Building an awesome and original repertoire of social media post structures is a great way to cement your social strategy for constant and continual growth.
From the smallest manufacturer to huge multi-national corporations, from the up-and-coming influencer to the biggest name in the social game, we can all struggle when it comes to juggling content originality and posting frequency.
Social media users are in a position where they have a vast amount of different businesses and organisations vying for their attention on a day to day basis. It’s incredibly important to ensure that you grow your pages with the correct audience in mind to ensure you are building a community of advocates for your brand. However, even if you have the most die-hard fan base imaginable, sooner or later repeating the same content is going to turn people away.
Why you need an arsenal of awesome social media post structures
Constant growth requires commitment to your audience. It’s all too easy to get despondent when your likes begin to tot up, but this is dangerous territory – if anything, at this stage marketers need to invest more and more into their posting strategy to ensure that their current audience remains interested and reactive.
Repetitive content turns off consumers, which in turn damages your reach. To keep those guys on your side you need to constantly be reminding them why they liked your brand in the first place. Doing this requires you to use a variety of social media post structures that invite engagement.
Here are a few ideas to help you on your way:
1. Industry expert knowledge and advice
Providing useful advice and guidance can be valuable content for businesses whose audience follow them for their expert knowledge. Couple this with original, expert content from your own blog and you’re on to a winner. This can also be done as single entities without links to external content, however these posts should be limited.

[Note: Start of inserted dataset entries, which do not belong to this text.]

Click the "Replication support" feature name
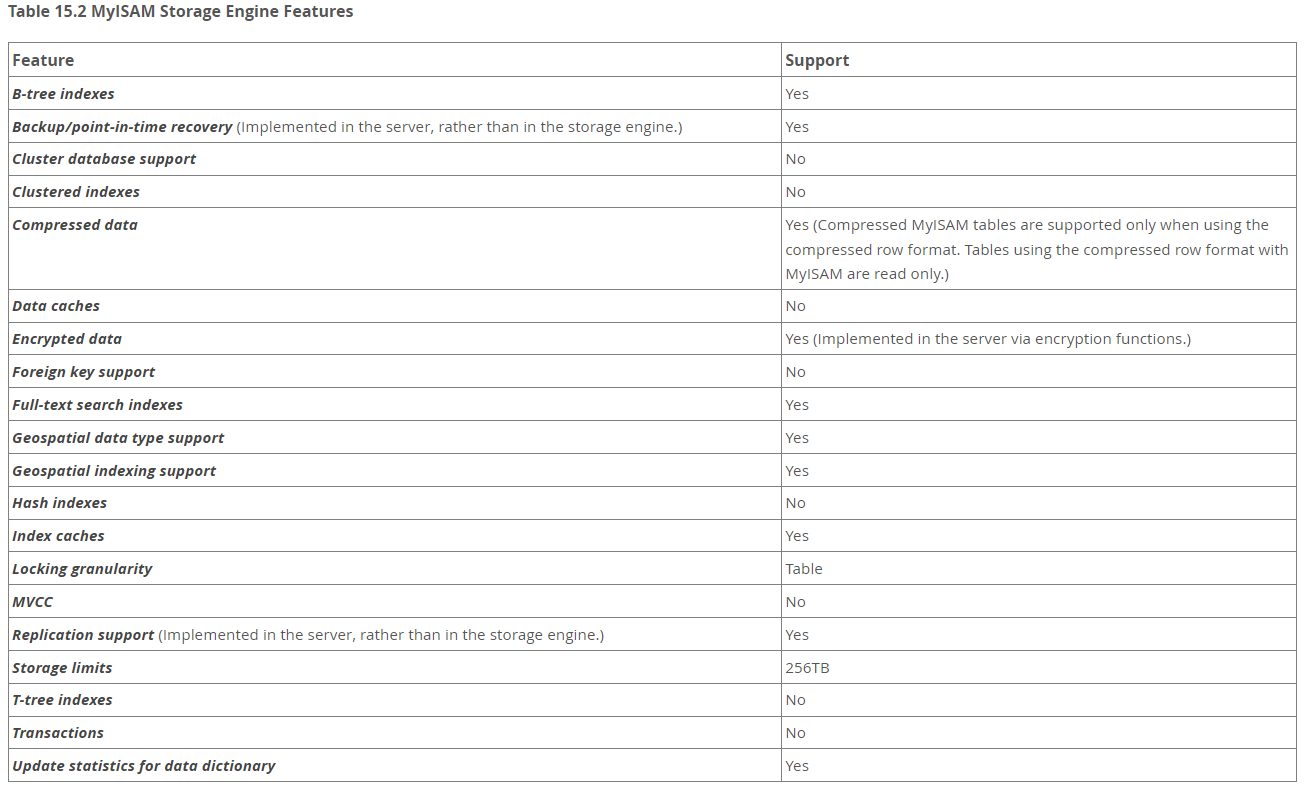(83, 635)
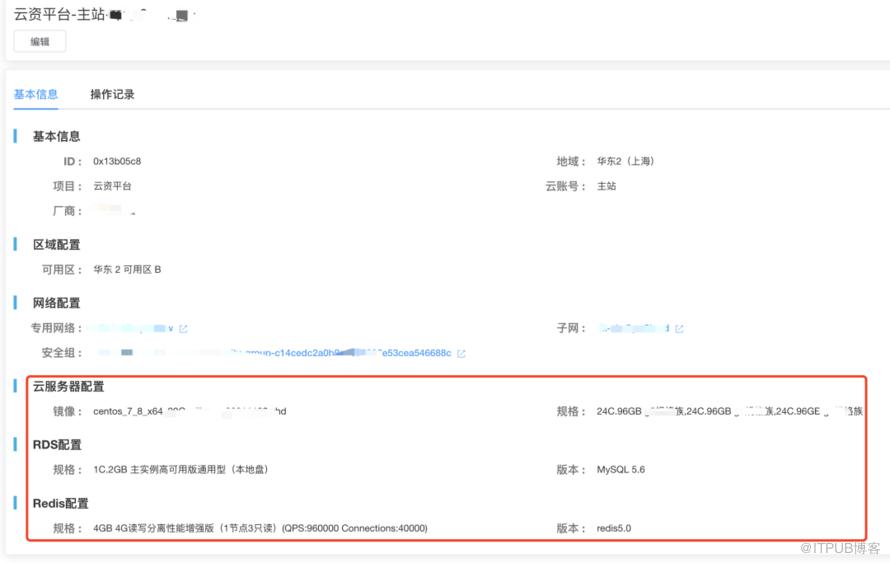
Task: Click the 区域配置 section heading
Action: [56, 244]
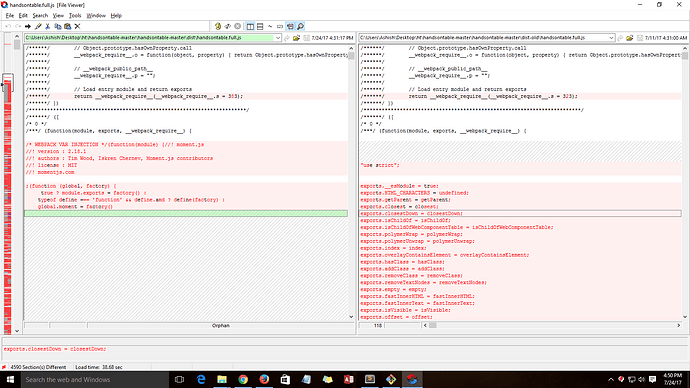Toggle the side-by-side vertical split view
Viewport: 690px width, 388px height.
pyautogui.click(x=250, y=26)
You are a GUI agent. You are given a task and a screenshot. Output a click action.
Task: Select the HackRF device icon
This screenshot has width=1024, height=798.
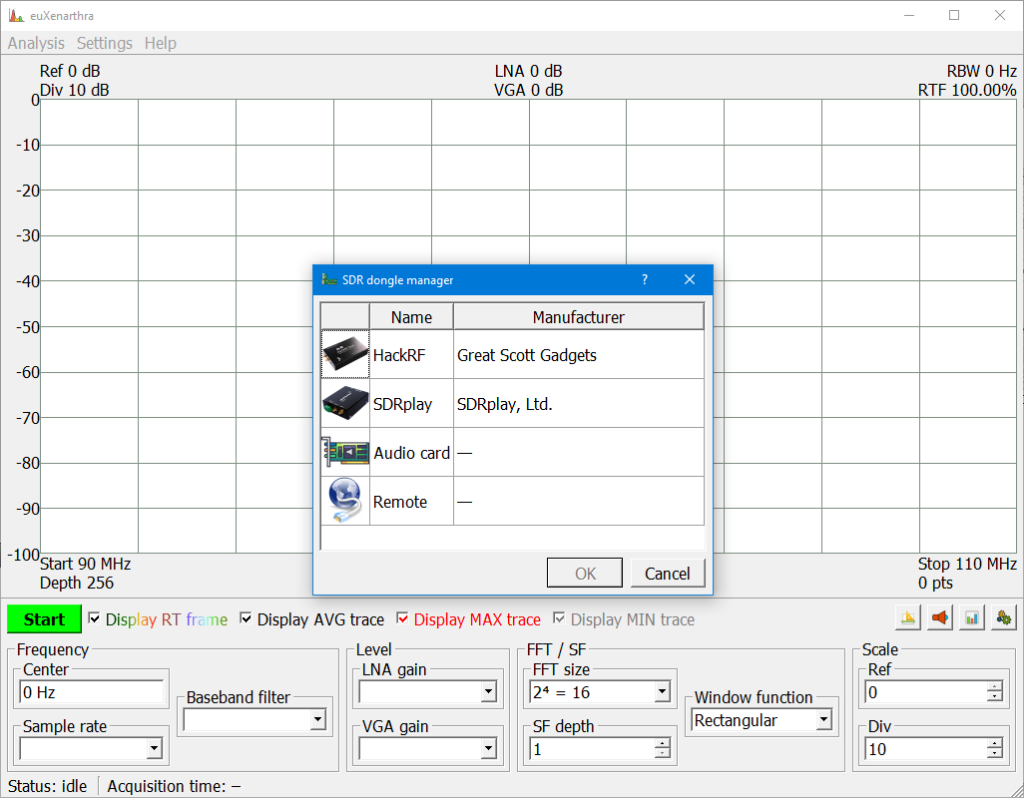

Often marketers can over-rely on tips and advice for social media content, and at this point audience members begin to lose interest. It’s also important that you don’t rely heavily on piggy-backing clichéd post structures such as #WednesdayWisdom, #MondayMotivation and #FridayFeeling.
In small portions these social media post structures can help with reach and engagement, but using them as a primary part of your posting strategy looks lazy and uninspired, a process known at Giraffe Social Media as “Pirate Posting”. Yargh.
2. Topical posts
Using your posts to comment on relevant trending topics when they crop up can be a great way to diversify your strategy and generate significant reach and impact. If you’re savvy enough to make use of the relevant hashtags you put your content in prime position to be discovered by new users.
Be sure you don’t limit yourself to only engage with news and trends from your own industry. Take big media stories such as seasonal events and global tournaments and look these through the lens of your industry. This style of posting often results in a boost in engagement rates because it not only interests your own audience but also wider social media users
3. Start a social face off
If the trending topic allows, a great way to encourage engagement is to structure your post as a head-to-head and ask users to side with their choice. This can also be done with two similar products or aspects of your industry. Not only can this provoke a discussion, it can also provide beneficial insights into your community’s preferences which will help you to tailor your future content as suits.
4. Just do more video
Do more video. Whether it’s raw, behind the scenes footage captured by a member of staff or a high-spec professionally produced video of a day in the life of your business, video gets way more engagement than any other type of content. Visual is integral to catching a user’s’ eye.
Developments in smartphone technology and social networking features have also made the process of doing live video broadcasts 100 times easier. This is something you should certainly be doing as it literally personifies your brand and makes your audience feel they are part of an exclusive group.
5. Pose your questions as fill-in-the-blank responses
Every social media manager worth their salt appreciates the importance of asking questions to provoke engagement from their audience. In order to get the largest amount of responses possible it’s a good idea to make the process of responding require little energy.
Fill-in-the-blank quotes are a great way of achieving this. They provide users with a pre-structured response – and also the opportunity to be humorous, which many find hard to resist.